The legal system of the People’s Republic of China (China or PRC) is proclaimed by the Constitution as a “socialist legal system.”[1]  The legal system primarily follows the civil law tradition, and the primary source of law is statutory rather than case law. 

As early as 1986, the Supreme People’s Court of China (SPC) circulated a reply providing direction to the lower people’s courts, which was to be followed when citing sources of law in court decisions.[2]  The reply arguably applied to civil and commercial cases only.  Effective November 4, 2009, the SPC formally enacted The Provisions on Citation to Regulatory Legal Documents Including Laws and Regulations in Court Decisions (hereafter, SPC Provisions), in which the sources of law that are allowed to be cited in court decisions are provided.[3] 

According to the SPC Provisions, the following sources of law may be cited in court opinions:  

(1)  Laws and Legal Interpretations; 

(2)   Administrative Regulations;  

(3)   Local Regulations, Autonomous Regulations, and Separate Regulations; and, 

(4)   Judicial Interpretations.[4]

In addition to the sources listed above, the court may also (in administrative lawsuits only) cite interpretations of administrative regulations and administrative rules made by the State Council, and departments and agencies authorized by the State Council.[5]  Other regulatory documents, according to the SPC, may serve as the basis of argument, but may not be directly cited.[6] 

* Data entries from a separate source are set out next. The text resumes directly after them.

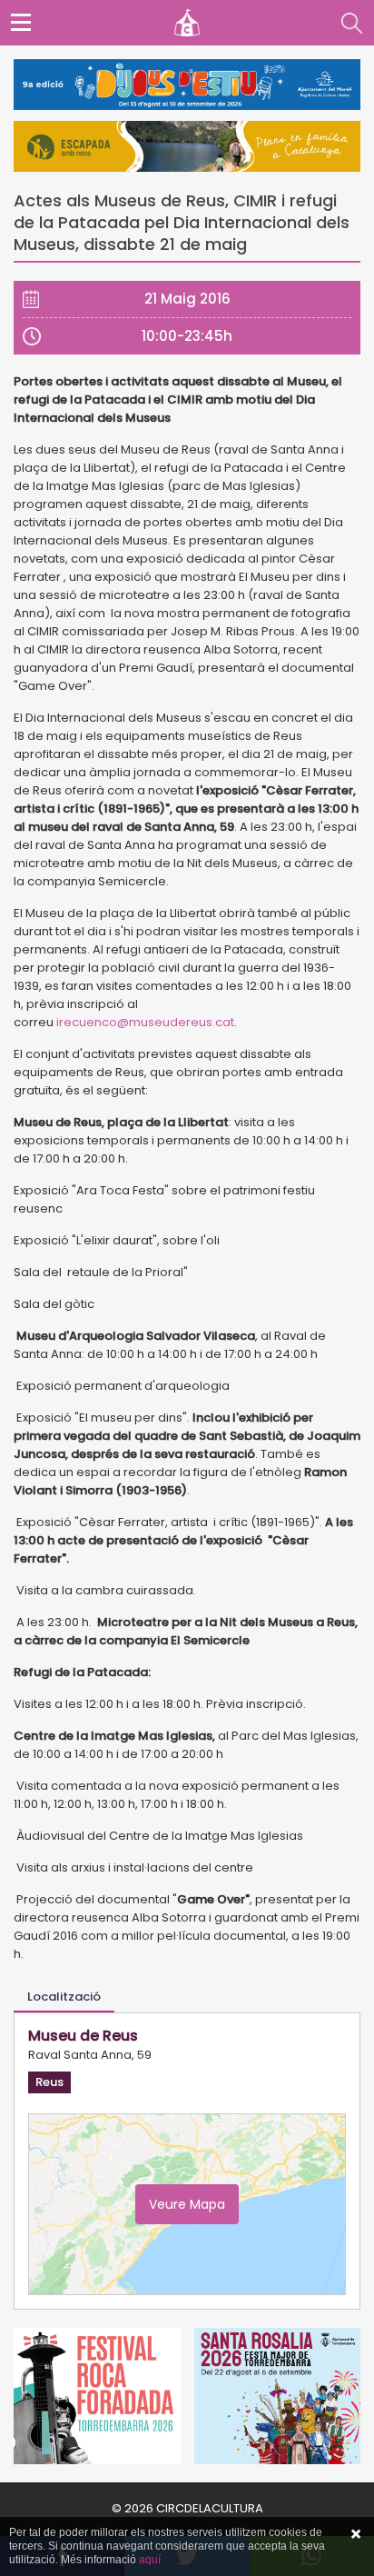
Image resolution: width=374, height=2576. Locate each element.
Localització (64, 1996)
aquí (150, 2559)
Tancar (356, 2534)
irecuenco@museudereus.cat (145, 1022)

Thus, it appears that neither case law nor foreign law is allowed to be cited in domestic judgments according to the SPC Provisions, although in practice, when encountering new or difficult legal questions, lower court judges often consult with higher courts for instruction.  Scholars have also found that Chinese judges are increasingly looking to other courts to see how they have handled similar issues.[7]  Examples of the impact of foreign law have also been seen (although rarely and implicitly) in the adjudication of domestic cases by Chinese judges.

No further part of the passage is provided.